Since he threw his hat in the ring, the press have largely fallen over themselves to brand Jeremy Corbyn, who a lot of people wouldn’t have even heard of until recently, as some rabid, political extemeist. Such is his supposed liability that some Tory supporters are even talking about covertly taking up Labour’s three quid associate membership’s offer, thus allowing them to vote in the leadership contest, the idea being that if they can vote Corbyn in as leader, he will be be an unpopular choice in 2020, so enabling more years of Toryism.
In this televised first-look at all the candidates together, no one could deny that it was Jeremy who got the most applause breaks from an audience that hardly came across as a bunch of revolutionaries and militants. They seemed politically weary, in a heard it all before way, but then surprisingly enthused by what this ‘new bloke’ had to say. The thrust of Corbyn’s extremist views? Well, as far as this first debate’s offerings went, it was mainly that the government shouldn’t, he suggested, be using the need to reduce the country’s deficit as an excuse for making truly disadvantaged people poorer, homeless and suicidal. Wow. Have you recovered yet? I mean, even if you completely disagree with that as an ideal, it is hardly a howling at the moon, bat-shit crazy idea. It’s just currently, it would seem, a very unfashionable one.

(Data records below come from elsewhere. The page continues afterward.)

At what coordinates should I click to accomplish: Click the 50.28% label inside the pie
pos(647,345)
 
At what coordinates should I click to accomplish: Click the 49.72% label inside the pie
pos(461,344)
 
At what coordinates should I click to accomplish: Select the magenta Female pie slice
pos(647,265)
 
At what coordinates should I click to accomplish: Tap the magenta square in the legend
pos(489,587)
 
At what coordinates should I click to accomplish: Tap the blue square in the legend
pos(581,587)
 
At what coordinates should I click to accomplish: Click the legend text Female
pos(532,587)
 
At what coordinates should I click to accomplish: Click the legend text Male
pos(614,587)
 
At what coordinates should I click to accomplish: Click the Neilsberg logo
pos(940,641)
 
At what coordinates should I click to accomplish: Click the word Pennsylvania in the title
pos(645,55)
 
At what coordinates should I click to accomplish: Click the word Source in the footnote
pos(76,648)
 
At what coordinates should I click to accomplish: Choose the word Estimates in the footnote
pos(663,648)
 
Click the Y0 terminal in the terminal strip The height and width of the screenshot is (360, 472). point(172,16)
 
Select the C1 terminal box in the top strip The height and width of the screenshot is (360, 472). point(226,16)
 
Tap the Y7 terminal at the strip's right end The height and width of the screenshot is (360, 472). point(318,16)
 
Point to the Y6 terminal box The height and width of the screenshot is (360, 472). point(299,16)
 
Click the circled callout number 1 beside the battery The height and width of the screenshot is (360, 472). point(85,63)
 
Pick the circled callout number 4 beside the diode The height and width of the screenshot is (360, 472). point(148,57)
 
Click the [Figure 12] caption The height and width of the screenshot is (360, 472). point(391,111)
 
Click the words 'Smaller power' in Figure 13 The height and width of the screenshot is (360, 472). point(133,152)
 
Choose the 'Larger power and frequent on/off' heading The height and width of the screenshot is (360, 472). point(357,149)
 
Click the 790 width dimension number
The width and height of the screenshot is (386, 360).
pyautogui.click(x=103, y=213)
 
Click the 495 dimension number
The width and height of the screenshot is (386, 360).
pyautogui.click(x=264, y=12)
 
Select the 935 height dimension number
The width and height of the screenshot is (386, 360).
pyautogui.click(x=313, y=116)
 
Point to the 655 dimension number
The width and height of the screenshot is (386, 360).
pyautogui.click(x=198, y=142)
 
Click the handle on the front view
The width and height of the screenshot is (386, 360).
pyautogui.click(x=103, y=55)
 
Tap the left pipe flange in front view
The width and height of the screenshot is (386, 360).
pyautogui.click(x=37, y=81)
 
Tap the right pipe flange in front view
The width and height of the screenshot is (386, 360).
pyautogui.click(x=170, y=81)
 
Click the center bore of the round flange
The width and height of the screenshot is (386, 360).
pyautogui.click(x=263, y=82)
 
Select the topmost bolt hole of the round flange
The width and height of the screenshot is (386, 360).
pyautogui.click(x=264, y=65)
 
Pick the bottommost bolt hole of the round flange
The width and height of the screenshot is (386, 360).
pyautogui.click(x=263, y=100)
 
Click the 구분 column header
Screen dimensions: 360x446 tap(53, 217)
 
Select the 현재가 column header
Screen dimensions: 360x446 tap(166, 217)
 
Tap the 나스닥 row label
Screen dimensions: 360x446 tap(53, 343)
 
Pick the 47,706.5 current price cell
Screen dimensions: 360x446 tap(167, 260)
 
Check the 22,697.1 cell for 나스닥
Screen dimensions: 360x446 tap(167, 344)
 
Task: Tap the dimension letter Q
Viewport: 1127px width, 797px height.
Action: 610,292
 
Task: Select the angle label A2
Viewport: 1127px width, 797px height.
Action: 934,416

There is nowadays, in this post election-loss hangover period, a lot of talk around the subject of ‘traditional Labour values’ which, some say, are old-fashioned, out of touch and from a different age. But let’s face it, the Tories are hardly working to a spanking new script theirselves are they?. They’ve been hammering the disadvantaged for a long long time in various guises and packages, and probably can’t believe their luck at being given a mandate to push on with these severe austerity policies, which you might reasonably think are somewhat medieval for the type of modern, visionary party they keep saying that they are. Hmm..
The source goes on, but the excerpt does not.